Great episode, next weeks looks "fun"  

So who do you see in the final 2 at this stage


----------



## Wraakgodin (Jun 17, 2006)

Sammysmiles said:


> On a lighter note the family have been contacted by a major red top for stories on my cousin. I need a new car and will sing like a bird  kidding, no way! But you can see why peoples morals go by the wayside. Nasty newspapers


Hold out until she wins, the price of your singing would be worth more!!!!! 

Sue


----------



## hbrodie (Aug 17, 2007)

I am so glad that horrible melissa went. did you hear hpw rude she was to the 2 men as she left the board room! unbelievable! then they tried to shake her hand as they left and she pudhed them away. she was so rude, and crap at pitching, she deserved to go. 

wonderful work from Liz    I was watching her and thinking 'sammy will be cheering all the way at this one!'


----------



## LittleMissM (Jul 23, 2010)

I agree that Mellissa so deserved to go she was horrid to the men as they left and she didnt even have the dignity to say she was wrong and sorry on the your fired show!

I like Palmina (sp) she handles the situation in Soho well not getting further into the catty fight and showing respect. I think she will be one to watch.

Liz also did fab, so could we have an all girl final again??  

The marine is good, but havent seen a lot of him, didnt he get arressted before the show? How did that go down with Lord Sugar? - Still want to call him Sir!


----------



## Guest (Oct 28, 2010)

Wow, didn't Liz do well!!  As soon as they mentioned they were going to Peterborough, I knew the customer was Kiddiecare as I bet many here did too.  Totally up their street too.  Can't believe the size of the order!

Interesting that Melissa has totally changed her look - anyone seen 'You're Fired'.  No way would anyone want to employ 'Lady Gaga' she was atrocious, rude, immature....


----------



## LittleMissM (Jul 23, 2010)

Not 100% sure on the new style though! Still looks wig like!


----------



## Mish3434 (Dec 14, 2004)

• What you have to do
Carry on the forum thread about the boardroom episode from its final line.

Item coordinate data
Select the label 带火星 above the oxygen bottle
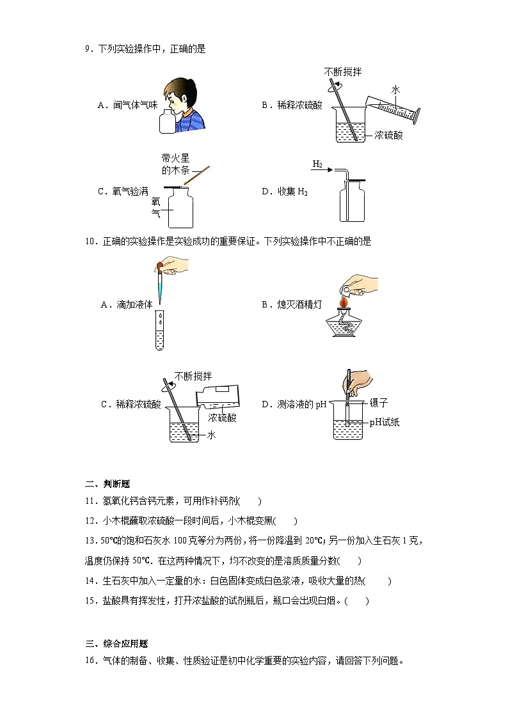pos(176,157)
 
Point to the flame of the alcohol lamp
pos(344,300)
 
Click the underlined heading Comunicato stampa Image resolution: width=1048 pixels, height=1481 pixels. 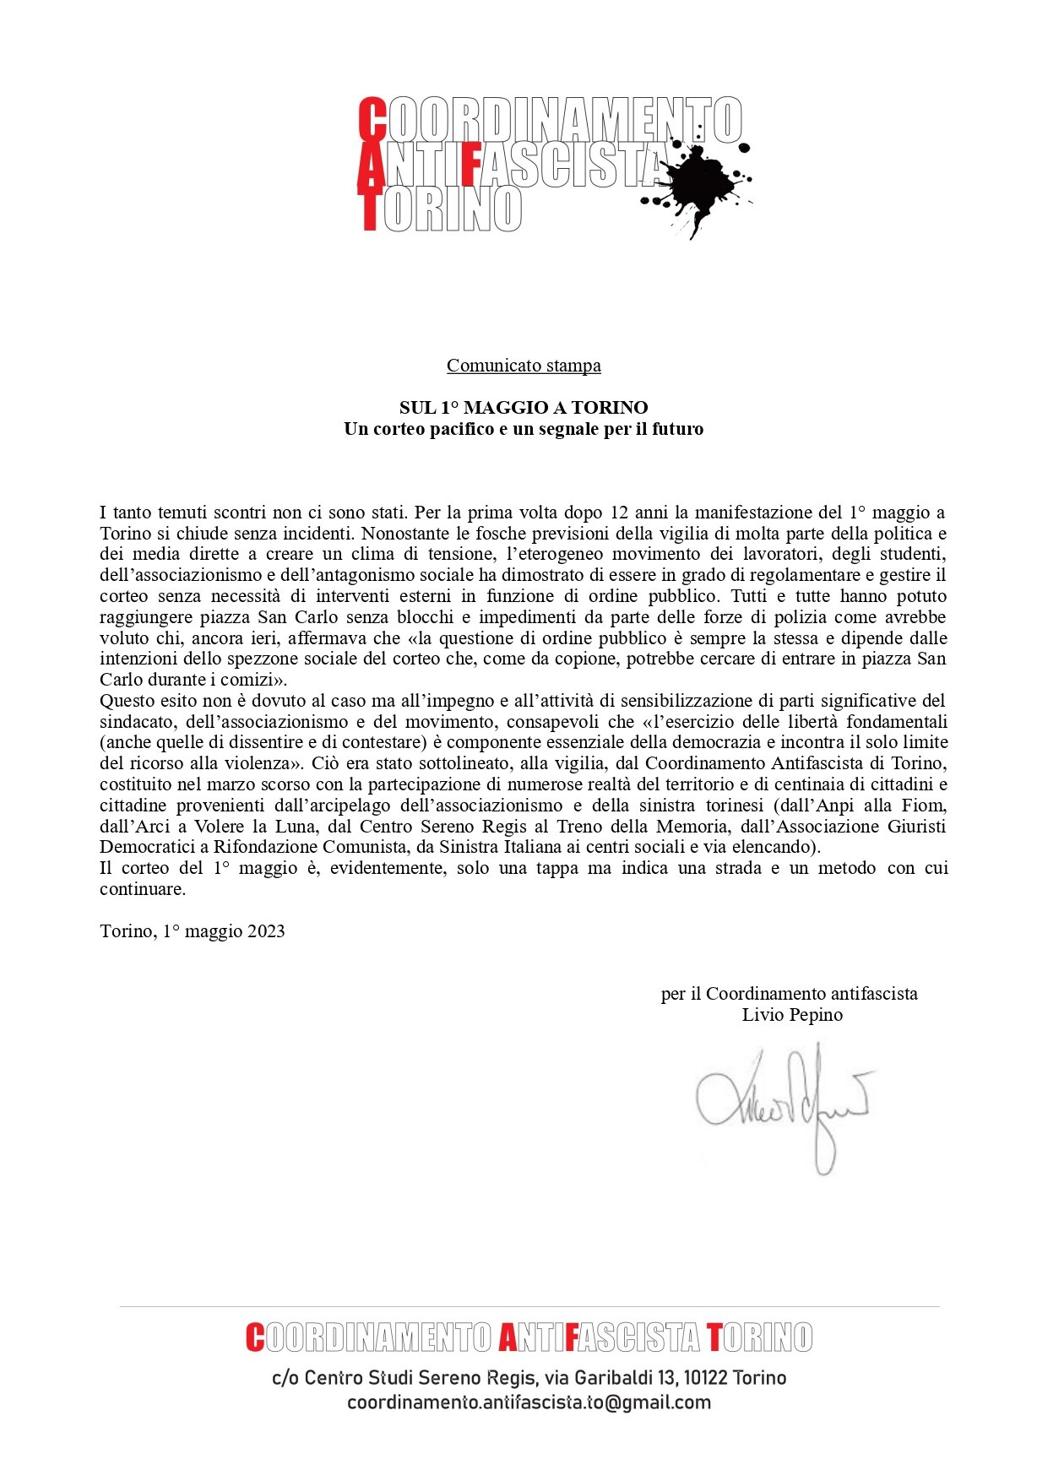coord(524,366)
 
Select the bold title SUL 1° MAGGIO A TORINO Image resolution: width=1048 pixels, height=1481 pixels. coord(524,408)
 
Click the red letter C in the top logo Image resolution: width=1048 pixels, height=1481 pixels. coord(372,119)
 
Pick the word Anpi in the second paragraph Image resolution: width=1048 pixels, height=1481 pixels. coord(836,806)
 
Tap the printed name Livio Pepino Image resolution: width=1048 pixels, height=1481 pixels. coord(792,1015)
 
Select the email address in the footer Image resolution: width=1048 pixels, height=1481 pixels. coord(529,1402)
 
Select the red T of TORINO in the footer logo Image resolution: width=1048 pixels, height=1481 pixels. coord(714,1337)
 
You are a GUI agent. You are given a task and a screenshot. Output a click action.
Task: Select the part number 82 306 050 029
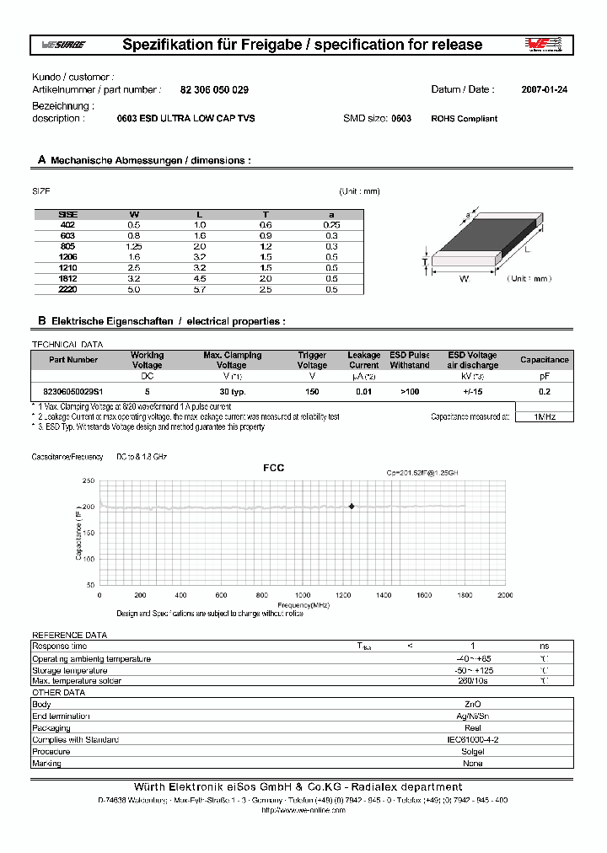pos(214,89)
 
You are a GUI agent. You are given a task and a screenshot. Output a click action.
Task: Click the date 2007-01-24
pos(544,89)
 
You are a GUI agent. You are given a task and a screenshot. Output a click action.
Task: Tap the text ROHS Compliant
pos(464,119)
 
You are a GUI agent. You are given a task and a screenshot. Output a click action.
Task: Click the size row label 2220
pos(67,289)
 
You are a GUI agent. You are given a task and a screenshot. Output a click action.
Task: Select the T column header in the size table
pos(266,215)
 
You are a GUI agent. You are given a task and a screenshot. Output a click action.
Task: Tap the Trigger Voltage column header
pos(312,360)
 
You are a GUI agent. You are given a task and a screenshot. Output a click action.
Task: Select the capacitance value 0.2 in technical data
pos(544,392)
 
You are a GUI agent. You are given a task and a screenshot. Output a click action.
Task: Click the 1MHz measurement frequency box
pos(544,416)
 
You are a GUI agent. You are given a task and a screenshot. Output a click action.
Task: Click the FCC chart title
pos(274,468)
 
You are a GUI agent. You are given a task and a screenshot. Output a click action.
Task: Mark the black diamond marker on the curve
pos(352,506)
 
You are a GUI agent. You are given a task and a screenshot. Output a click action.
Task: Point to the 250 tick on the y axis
pos(88,480)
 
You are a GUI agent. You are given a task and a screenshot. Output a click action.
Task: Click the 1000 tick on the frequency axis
pos(303,595)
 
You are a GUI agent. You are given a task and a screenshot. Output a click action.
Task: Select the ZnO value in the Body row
pos(473,704)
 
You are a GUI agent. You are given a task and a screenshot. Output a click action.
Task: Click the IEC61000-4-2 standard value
pos(473,739)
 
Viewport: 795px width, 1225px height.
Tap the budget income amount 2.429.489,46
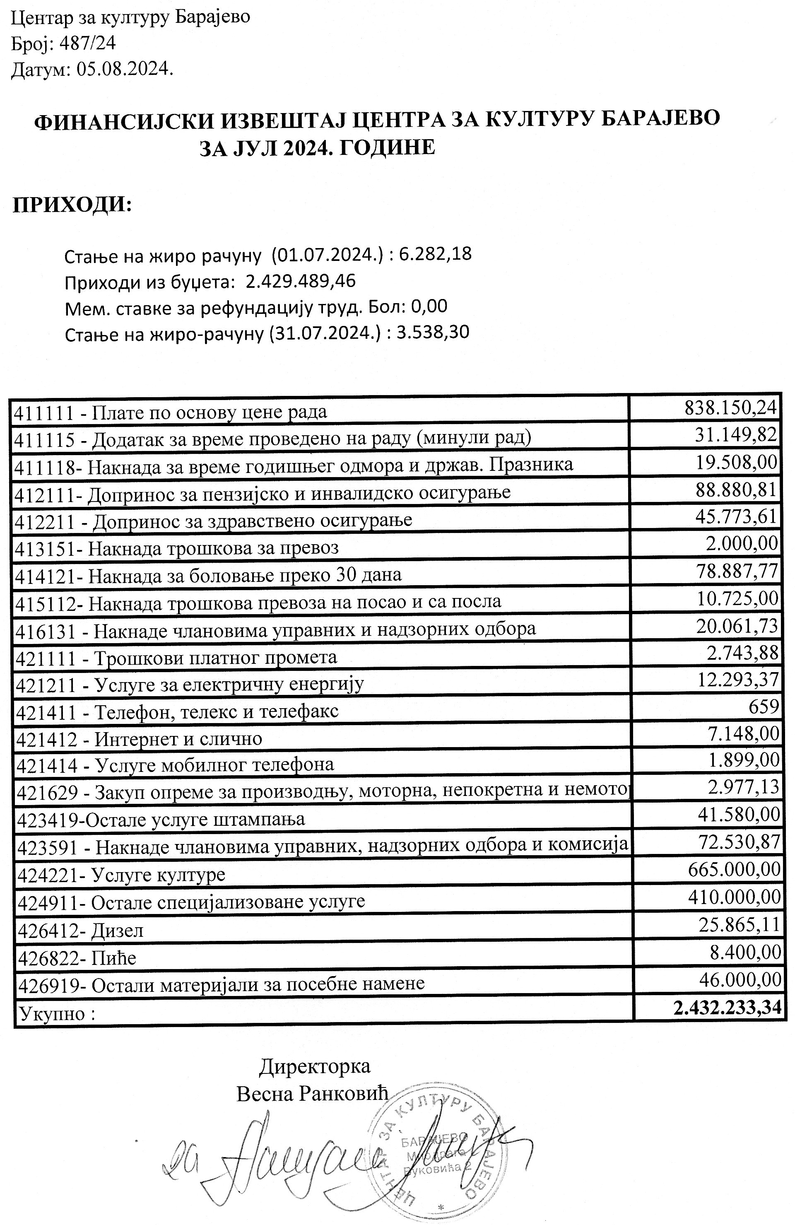301,281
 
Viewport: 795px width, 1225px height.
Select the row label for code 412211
214,520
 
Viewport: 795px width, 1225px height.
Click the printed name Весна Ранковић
312,1094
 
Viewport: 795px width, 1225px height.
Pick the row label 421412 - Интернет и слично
140,739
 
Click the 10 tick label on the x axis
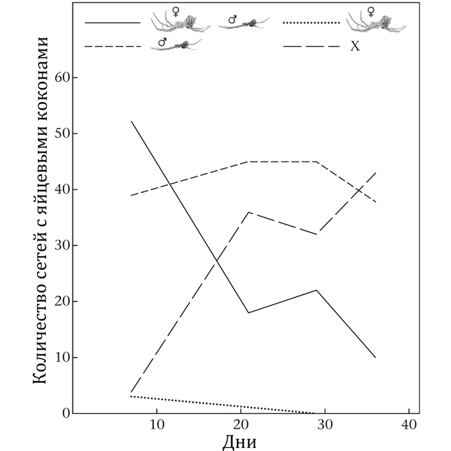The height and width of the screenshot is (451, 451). pos(157,425)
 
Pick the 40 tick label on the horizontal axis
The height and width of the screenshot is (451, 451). pos(409,425)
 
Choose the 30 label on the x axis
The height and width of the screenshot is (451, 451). pos(325,425)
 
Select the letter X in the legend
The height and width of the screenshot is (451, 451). pos(354,46)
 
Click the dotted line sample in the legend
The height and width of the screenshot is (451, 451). pos(311,23)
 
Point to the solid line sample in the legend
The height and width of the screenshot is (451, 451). pos(112,23)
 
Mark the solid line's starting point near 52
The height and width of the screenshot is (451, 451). pos(132,121)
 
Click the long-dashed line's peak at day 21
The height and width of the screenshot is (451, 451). pos(249,212)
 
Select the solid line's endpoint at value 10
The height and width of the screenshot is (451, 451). pos(375,357)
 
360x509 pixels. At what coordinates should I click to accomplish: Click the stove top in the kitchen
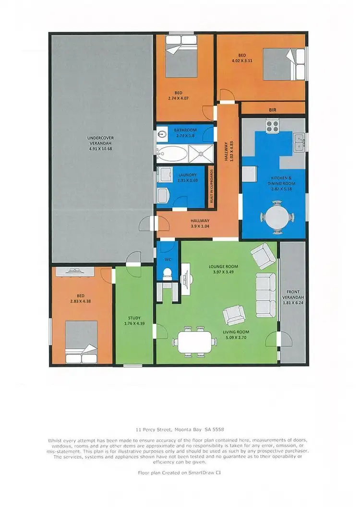click(x=273, y=126)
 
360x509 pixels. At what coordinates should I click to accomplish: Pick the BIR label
click(x=273, y=110)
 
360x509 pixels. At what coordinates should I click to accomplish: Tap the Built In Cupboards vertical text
click(x=211, y=187)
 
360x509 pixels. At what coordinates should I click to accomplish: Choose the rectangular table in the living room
click(x=196, y=342)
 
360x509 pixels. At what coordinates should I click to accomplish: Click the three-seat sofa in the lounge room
click(x=265, y=293)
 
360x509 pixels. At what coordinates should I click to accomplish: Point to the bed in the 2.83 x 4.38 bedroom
click(x=82, y=342)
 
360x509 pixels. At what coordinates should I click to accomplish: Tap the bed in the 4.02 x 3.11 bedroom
click(x=284, y=65)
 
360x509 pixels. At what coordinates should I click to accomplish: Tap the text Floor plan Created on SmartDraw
click(x=180, y=473)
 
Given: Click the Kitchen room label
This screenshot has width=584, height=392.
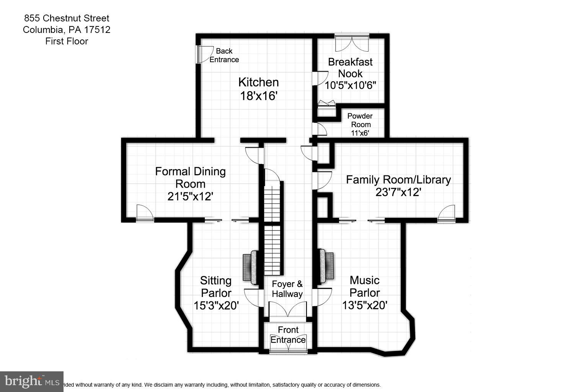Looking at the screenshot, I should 258,82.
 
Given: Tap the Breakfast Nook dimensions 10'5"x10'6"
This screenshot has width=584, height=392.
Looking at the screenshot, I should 350,85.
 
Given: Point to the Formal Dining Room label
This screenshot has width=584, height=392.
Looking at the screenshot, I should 190,177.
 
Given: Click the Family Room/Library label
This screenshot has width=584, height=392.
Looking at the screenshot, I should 398,180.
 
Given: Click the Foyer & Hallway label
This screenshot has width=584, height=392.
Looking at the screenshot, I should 287,289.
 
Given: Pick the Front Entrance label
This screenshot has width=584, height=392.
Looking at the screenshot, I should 288,335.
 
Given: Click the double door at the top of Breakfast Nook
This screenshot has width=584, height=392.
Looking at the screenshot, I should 352,43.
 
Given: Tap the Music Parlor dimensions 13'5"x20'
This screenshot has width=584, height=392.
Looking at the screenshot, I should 364,305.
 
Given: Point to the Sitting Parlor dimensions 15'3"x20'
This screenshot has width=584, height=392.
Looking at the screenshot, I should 216,305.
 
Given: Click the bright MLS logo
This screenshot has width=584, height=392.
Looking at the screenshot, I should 32,381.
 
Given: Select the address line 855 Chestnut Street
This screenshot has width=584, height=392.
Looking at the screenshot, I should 67,18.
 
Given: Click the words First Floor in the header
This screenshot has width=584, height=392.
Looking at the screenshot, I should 67,41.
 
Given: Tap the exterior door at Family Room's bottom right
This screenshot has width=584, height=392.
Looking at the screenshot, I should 447,213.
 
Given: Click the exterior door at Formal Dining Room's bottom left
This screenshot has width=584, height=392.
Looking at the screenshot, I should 145,213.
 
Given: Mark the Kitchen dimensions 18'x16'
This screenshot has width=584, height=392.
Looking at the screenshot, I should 258,96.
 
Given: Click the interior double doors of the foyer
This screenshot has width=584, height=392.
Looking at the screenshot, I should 288,309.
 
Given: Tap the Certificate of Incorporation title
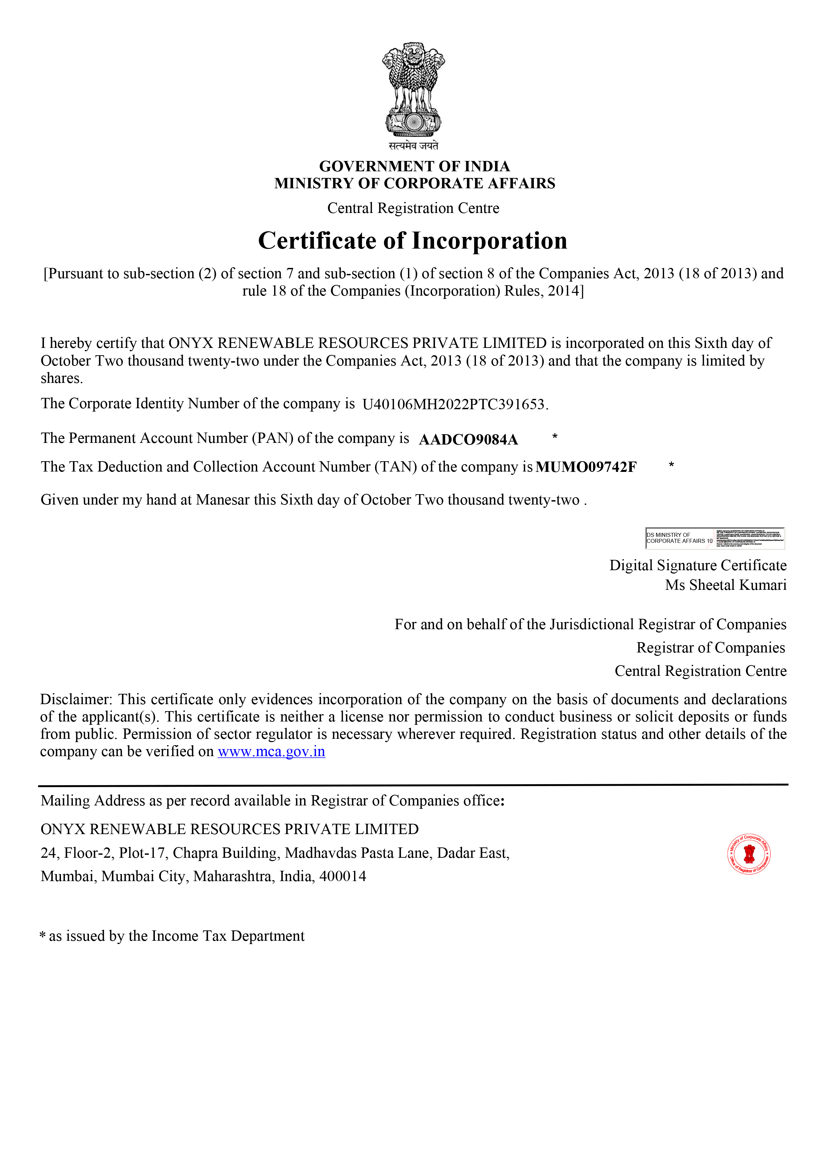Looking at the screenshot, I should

• Output of the task
I thought Liz was fab last night.  Melissa was the right one to go, very strange LOL

I think final 2 will be Liz and maybe Christopher

xx


----------



## LittleMissM (Jul 23, 2010)

Out of interest would any of you mums buy the baby glow?
They are selling them at £29.95 for 2.


----------



## Siobhan1 (Jun 24, 2004)

Sue33 said:


> Out of interest would any of you mums buy the baby glow?
> They are selling them at £29.95 for 2.


I wouldn't. I am sure it must have people panicking over a half a degree temp rise


----------



## Mish3434 (Dec 14, 2004)

I must admit with DD her average temp has always been 37.2/37.3 so it would be changing colour all the time, but DS is usually around 36.6, so for this reason I probably wouldn't! Also I'm a somewhat paranoid Mum at the best of times so would more than likely have made me worse   

I bet their sales have gone through the roof today!!!


----------



## hbrodie (Aug 17, 2007)

I was thinking about the babyglo as they were pitching it TBH. I had concerns;

how many washes will it still work after?
can it be ironed / tumble dried?
will it make people rely on it to tell them if their LO is ok, when really they need instinct, common sense and a room thermometer.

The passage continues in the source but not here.